**Problem statement**
Up through the line that contains "You are a computer-use agent. 282x123 pixels.", retype the entries exactly, beginning at the very first line.
%%
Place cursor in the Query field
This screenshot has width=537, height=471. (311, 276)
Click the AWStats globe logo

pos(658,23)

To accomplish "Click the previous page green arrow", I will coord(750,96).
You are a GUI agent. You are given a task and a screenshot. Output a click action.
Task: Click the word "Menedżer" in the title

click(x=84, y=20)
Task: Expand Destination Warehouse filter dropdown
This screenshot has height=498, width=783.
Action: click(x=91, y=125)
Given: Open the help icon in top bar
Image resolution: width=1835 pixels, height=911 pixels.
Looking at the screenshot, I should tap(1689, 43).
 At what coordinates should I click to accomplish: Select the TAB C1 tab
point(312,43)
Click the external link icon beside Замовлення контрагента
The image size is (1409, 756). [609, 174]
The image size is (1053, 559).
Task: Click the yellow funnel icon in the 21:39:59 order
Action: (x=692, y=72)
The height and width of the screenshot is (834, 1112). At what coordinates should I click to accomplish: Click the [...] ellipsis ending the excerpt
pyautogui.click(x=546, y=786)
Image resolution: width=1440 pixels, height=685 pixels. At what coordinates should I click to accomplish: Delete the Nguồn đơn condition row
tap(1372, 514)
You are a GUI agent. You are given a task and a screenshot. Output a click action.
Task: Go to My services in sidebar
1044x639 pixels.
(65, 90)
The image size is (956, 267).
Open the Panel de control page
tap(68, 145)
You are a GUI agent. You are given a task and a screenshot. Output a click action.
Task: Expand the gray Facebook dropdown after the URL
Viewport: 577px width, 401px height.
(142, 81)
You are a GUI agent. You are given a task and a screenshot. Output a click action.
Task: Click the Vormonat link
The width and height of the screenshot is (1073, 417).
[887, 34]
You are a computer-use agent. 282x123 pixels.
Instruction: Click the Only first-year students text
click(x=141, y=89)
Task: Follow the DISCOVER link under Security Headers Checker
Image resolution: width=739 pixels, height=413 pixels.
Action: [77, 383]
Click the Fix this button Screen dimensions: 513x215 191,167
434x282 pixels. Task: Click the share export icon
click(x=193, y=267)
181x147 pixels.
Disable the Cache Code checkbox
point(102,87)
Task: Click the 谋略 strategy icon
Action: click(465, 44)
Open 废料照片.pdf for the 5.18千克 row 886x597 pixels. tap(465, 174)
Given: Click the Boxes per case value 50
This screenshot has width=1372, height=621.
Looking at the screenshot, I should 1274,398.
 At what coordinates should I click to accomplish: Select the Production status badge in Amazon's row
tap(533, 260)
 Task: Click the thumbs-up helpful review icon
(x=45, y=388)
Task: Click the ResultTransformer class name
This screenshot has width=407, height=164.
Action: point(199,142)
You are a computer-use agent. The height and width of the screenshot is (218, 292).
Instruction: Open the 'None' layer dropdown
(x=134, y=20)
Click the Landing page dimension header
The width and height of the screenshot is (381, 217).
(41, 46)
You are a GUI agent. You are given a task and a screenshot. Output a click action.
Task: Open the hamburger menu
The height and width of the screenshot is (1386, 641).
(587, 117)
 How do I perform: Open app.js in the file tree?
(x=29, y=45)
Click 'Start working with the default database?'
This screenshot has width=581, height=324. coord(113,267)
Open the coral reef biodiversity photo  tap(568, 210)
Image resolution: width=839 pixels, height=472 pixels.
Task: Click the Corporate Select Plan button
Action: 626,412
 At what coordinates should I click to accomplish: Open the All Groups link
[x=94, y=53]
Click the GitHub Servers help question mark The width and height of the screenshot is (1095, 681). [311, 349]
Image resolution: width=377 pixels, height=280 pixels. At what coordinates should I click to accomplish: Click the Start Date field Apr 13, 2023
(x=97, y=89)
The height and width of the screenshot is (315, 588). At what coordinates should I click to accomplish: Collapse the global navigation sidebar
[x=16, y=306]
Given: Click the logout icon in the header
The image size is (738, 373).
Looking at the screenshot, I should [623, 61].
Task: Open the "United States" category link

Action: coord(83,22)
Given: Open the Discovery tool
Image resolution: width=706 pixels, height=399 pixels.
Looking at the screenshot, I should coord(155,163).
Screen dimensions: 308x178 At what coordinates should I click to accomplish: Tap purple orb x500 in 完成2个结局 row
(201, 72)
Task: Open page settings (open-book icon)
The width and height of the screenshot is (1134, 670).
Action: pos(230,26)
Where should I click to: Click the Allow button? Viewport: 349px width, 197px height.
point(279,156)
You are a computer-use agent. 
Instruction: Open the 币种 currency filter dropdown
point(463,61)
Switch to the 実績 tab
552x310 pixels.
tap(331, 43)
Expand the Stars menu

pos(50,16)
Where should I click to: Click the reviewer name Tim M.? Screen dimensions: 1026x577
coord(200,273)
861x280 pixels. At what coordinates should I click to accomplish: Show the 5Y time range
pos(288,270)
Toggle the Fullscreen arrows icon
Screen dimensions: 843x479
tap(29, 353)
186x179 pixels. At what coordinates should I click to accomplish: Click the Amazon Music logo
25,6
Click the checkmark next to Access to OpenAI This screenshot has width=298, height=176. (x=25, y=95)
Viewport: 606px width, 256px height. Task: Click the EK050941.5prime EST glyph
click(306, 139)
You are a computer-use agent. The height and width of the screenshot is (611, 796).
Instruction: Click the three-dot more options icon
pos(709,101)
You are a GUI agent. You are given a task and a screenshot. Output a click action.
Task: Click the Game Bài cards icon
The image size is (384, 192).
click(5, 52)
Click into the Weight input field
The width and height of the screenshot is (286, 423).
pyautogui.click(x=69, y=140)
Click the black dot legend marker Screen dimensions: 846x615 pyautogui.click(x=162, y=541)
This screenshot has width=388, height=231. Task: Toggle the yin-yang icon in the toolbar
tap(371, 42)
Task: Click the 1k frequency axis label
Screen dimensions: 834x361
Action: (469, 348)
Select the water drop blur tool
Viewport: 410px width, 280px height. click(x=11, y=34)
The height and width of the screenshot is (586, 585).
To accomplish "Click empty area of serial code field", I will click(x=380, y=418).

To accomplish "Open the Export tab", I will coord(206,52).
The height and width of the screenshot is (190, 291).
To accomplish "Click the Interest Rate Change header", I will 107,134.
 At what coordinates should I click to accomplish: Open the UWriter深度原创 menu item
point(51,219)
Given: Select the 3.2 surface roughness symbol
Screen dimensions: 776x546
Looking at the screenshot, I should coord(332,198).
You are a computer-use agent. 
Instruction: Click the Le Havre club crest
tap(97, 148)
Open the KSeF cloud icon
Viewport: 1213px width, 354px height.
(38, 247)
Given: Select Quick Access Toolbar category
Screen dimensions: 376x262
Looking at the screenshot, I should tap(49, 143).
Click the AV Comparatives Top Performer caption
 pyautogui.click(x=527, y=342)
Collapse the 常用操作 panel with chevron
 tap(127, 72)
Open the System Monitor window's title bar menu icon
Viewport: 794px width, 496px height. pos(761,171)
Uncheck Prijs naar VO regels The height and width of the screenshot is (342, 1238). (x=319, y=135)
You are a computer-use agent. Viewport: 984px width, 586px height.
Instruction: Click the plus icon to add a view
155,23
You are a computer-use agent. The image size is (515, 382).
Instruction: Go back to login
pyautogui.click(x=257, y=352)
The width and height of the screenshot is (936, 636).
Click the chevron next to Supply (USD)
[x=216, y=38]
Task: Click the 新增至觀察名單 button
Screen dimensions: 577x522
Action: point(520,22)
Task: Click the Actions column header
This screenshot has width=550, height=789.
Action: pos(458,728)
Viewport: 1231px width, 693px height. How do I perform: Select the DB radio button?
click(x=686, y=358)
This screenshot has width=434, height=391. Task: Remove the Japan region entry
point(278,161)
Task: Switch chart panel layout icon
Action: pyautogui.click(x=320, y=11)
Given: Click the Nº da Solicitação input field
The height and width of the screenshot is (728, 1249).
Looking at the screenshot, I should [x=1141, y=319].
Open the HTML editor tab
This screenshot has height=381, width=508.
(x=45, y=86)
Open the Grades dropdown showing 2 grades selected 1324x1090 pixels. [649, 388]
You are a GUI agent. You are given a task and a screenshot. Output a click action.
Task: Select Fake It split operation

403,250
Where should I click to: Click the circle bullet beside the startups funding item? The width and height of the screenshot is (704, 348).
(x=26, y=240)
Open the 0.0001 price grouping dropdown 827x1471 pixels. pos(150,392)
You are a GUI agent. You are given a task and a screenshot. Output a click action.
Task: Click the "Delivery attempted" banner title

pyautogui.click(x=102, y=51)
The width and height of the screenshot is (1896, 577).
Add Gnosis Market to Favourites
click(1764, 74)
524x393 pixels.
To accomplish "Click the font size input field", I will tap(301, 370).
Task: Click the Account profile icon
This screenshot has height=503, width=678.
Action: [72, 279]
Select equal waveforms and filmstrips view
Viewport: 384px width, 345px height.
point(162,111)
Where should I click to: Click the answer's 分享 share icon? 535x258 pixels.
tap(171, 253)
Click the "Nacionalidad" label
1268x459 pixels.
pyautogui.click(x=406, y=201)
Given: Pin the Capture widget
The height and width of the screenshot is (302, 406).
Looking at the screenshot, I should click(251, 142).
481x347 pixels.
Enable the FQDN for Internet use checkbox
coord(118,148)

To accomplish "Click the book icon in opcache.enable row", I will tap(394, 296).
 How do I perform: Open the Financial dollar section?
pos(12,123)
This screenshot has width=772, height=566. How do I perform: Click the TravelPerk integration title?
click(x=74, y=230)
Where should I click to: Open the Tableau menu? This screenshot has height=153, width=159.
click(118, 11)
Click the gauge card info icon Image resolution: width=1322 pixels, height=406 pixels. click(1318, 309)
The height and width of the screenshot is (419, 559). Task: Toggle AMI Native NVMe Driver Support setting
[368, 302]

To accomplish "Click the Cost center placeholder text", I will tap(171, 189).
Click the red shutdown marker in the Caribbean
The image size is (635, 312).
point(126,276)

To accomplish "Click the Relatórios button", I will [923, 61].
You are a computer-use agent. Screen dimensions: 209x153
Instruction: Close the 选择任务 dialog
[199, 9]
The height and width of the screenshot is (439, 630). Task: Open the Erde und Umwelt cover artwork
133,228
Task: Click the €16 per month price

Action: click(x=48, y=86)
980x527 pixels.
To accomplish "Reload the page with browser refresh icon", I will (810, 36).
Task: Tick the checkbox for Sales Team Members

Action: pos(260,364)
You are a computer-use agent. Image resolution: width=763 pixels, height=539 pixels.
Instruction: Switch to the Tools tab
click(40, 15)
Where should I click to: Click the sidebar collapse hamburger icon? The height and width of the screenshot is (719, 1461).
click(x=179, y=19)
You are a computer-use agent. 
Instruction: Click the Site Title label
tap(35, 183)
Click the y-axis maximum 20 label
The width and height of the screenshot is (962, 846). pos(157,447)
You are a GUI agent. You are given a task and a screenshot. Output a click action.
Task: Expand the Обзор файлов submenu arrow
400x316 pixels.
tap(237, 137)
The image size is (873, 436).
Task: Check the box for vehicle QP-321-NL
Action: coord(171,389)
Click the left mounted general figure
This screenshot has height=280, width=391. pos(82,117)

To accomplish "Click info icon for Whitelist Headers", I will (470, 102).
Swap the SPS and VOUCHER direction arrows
%%
**Answer to this task**
Place cursor in the Query field
This screenshot has width=537, height=471. (311, 276)
Click the AWStats globe logo

pos(658,23)

To accomplish "Click the previous page green arrow", I will coord(750,96).
You are a GUI agent. You are given a task and a screenshot. Output a click action.
Task: Click the word "Menedżer" in the title

click(x=84, y=20)
Task: Expand Destination Warehouse filter dropdown
This screenshot has height=498, width=783.
Action: click(x=91, y=125)
Given: Open the help icon in top bar
Image resolution: width=1835 pixels, height=911 pixels.
Looking at the screenshot, I should tap(1689, 43).
 At what coordinates should I click to accomplish: Select the TAB C1 tab
point(312,43)
Click the external link icon beside Замовлення контрагента
The image size is (1409, 756). [609, 174]
The image size is (1053, 559).
Task: Click the yellow funnel icon in the 21:39:59 order
Action: (x=692, y=72)
The height and width of the screenshot is (834, 1112). At what coordinates should I click to accomplish: Click the [...] ellipsis ending the excerpt
pyautogui.click(x=546, y=786)
Image resolution: width=1440 pixels, height=685 pixels. At what coordinates should I click to accomplish: Delete the Nguồn đơn condition row
tap(1372, 514)
You are a GUI agent. You are given a task and a screenshot. Output a click action.
Task: Go to My services in sidebar
1044x639 pixels.
(65, 90)
The image size is (956, 267).
Open the Panel de control page
tap(68, 145)
You are a GUI agent. You are given a task and a screenshot. Output a click action.
Task: Expand the gray Facebook dropdown after the URL
Viewport: 577px width, 401px height.
(142, 81)
You are a GUI agent. You are given a task and a screenshot. Output a click action.
Task: Click the Vormonat link
The width and height of the screenshot is (1073, 417).
[887, 34]
You are a computer-use agent. 282x123 pixels.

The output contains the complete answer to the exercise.